From annotation to learners’ corpora

Neven Jovanović, Department of Classical Philology, Faculty of Humanities and Social Sciences, University of Zagreb

Baška, Croatia, June 2017


A presentation for the Linguistic Annotation and Philology Workshop, July 6-7, 2017, Leipzig.


It is usually said that 10,000 hours of practice are needed to achieve mastery in a field. How to do this for historical languages, where contact with teachers is necessarily limited? A possible means of support are computer-generated (and assessed) exercises, which will help the student learn, recognize, and produce words, phrases, parts of sentences or even whole sentences, practicing briefly, but often, and even in situations when they would usually be in "idle speed" (while commuting etc). Such exercises are part of standard learning environments, for example Moodle; in these environments, reporting on user activity is also well supported. The exercise modules, however, seem to expect activities to be created primarily "by hand", to be put together by teachers. Treebanks, vocabulary lists, and similar collections of linguistic annotations offer possibility to create a large number of exercises from authentic (not made-up) language automatically, by retrieving necessary linguistic material from the collections and then transforming it into the format required for import into the learning environment (for example, Moodle Questions XML); the task of the teacher is then simply to select a set of questions for an activity.
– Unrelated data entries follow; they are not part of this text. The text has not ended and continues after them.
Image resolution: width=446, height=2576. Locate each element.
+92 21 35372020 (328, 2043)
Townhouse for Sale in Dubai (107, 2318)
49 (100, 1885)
Such re-use of linguistic annotations will be illustrated on the example of existing Greek and Latin treebanks (PROIEL, Perseus DL, Late Latin Charters Treebank) and word frequency lists (Dickinson College Core Vocabulary). It will be shown as well that, by serving as source for exercises, collections of linguistic annotations easily and naturally connect research and teaching.


The slides for the presentation are made with the reveal.js HTML presentation framework.